■ **YOUR GOAL**:
Lay out all the rows below as a Markdown table with two columns, No. and Text. Put each row's number under No. and its line under Text, and leave out the blank lines.

■ **Saved entries**:
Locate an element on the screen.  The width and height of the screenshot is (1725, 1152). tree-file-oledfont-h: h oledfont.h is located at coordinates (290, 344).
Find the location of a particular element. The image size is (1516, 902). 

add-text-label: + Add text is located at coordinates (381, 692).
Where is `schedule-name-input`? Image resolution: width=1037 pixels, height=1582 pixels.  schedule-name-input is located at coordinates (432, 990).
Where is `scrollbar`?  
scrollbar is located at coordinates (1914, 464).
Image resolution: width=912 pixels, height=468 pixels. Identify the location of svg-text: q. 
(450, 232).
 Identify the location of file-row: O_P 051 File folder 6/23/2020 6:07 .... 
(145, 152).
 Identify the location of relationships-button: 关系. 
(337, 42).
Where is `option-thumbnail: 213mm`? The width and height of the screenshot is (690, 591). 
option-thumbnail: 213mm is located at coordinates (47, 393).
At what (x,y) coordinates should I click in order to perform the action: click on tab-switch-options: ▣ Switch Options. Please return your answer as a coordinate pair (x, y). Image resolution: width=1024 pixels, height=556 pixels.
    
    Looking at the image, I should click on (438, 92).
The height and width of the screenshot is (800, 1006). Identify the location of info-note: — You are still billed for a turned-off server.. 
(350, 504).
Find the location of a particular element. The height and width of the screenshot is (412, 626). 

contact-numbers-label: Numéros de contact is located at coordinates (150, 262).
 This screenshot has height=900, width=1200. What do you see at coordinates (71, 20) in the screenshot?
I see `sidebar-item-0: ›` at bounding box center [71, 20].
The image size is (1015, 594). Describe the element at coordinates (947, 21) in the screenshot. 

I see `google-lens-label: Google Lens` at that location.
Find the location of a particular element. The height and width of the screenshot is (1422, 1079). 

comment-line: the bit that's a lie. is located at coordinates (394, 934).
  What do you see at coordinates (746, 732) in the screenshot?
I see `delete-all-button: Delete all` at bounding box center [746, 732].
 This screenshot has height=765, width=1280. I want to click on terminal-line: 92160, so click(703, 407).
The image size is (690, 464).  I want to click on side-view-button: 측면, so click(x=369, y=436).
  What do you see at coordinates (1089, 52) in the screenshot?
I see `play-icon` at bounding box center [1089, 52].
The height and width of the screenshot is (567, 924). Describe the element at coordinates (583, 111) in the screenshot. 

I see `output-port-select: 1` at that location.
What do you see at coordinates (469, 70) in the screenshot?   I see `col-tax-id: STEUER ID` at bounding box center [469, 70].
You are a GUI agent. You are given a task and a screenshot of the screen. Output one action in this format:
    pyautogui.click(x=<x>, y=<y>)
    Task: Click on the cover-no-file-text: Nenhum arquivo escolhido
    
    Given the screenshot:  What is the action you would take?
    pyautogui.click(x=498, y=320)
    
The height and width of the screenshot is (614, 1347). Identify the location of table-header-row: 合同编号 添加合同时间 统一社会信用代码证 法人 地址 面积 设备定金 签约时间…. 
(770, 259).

■ **RESPONSE**:
| No. | Text |
|---|---|
| 1 | Locate an element on the screen.  The width and height of the screenshot is (1725, 1152). tree-file-oledfont-h: h oledfont.h is located at coordinates (290, 344). |
| 2 | Find the location of a particular element. The image size is (1516, 902).  |
| 3 | add-text-label: + Add text is located at coordinates (381, 692). |
| 4 | Where is `schedule-name-input`? Image resolution: width=1037 pixels, height=1582 pixels.  schedule-name-input is located at coordinates (432, 990). |
| 5 | Where is `scrollbar`?   |
| 6 | scrollbar is located at coordinates (1914, 464). |
| 7 | Image resolution: width=912 pixels, height=468 pixels. Identify the location of svg-text: q.  |
| 8 | (450, 232). |
| 9 |  Identify the location of file-row: O_P 051 File folder 6/23/2020 6:07 ....  |
| 10 | (145, 152). |
| 11 |  Identify the location of relationships-button: 关系.  |
| 12 | (337, 42). |
| 13 | Where is `option-thumbnail: 213mm`? The width and height of the screenshot is (690, 591).  |
| 14 | option-thumbnail: 213mm is located at coordinates (47, 393). |
| 15 | At what (x,y) coordinates should I click in order to perform the action: click on tab-switch-options: ▣ Switch Options. Please return your answer as a coordinate pair (x, y). Image resolution: width=1024 pixels, height=556 pixels. |
| 16 |     Looking at the image, I should click on (438, 92). |
| 17 | The height and width of the screenshot is (800, 1006). Identify the location of info-note: — You are still billed for a turned-off server..  |
| 18 | (350, 504). |
| 19 | Find the location of a particular element. The height and width of the screenshot is (412, 626).  |
| 20 | contact-numbers-label: Numéros de contact is located at coordinates (150, 262). |
| 21 |  This screenshot has height=900, width=1200. What do you see at coordinates (71, 20) in the screenshot? |
| 22 | I see `sidebar-item-0: ›` at bounding box center [71, 20]. |
| 23 | The image size is (1015, 594). Describe the element at coordinates (947, 21) in the screenshot.  |
| 24 | I see `google-lens-label: Google Lens` at that location. |
| 25 | Find the location of a particular element. The height and width of the screenshot is (1422, 1079).  |
| 26 | comment-line: the bit that's a lie. is located at coordinates (394, 934). |
| 27 |   What do you see at coordinates (746, 732) in the screenshot? |
| 28 | I see `delete-all-button: Delete all` at bounding box center [746, 732]. |
| 29 |  This screenshot has height=765, width=1280. I want to click on terminal-line: 92160, so click(703, 407). |
| 30 | The image size is (690, 464).  I want to click on side-view-button: 측면, so click(x=369, y=436). |
| 31 |   What do you see at coordinates (1089, 52) in the screenshot? |
| 32 | I see `play-icon` at bounding box center [1089, 52]. |
| 33 | The height and width of the screenshot is (567, 924). Describe the element at coordinates (583, 111) in the screenshot.  |
| 34 | I see `output-port-select: 1` at that location. |
| 35 | What do you see at coordinates (469, 70) in the screenshot?   I see `col-tax-id: STEUER ID` at bounding box center [469, 70]. |
| 36 | You are a GUI agent. You are given a task and a screenshot of the screen. Output one action in this format: |
| 37 |     pyautogui.click(x=<x>, y=<y>) |
| 38 |     Task: Click on the cover-no-file-text: Nenhum arquivo escolhido |
| 39 |     Given the screenshot:  What is the action you would take? |
| 40 |     pyautogui.click(x=498, y=320) |
| 41 | The height and width of the screenshot is (614, 1347). Identify the location of table-header-row: 合同编号 添加合同时间 统一社会信用代码证 法人 地址 面积 设备定金 签约时间….  |
| 42 | (770, 259). |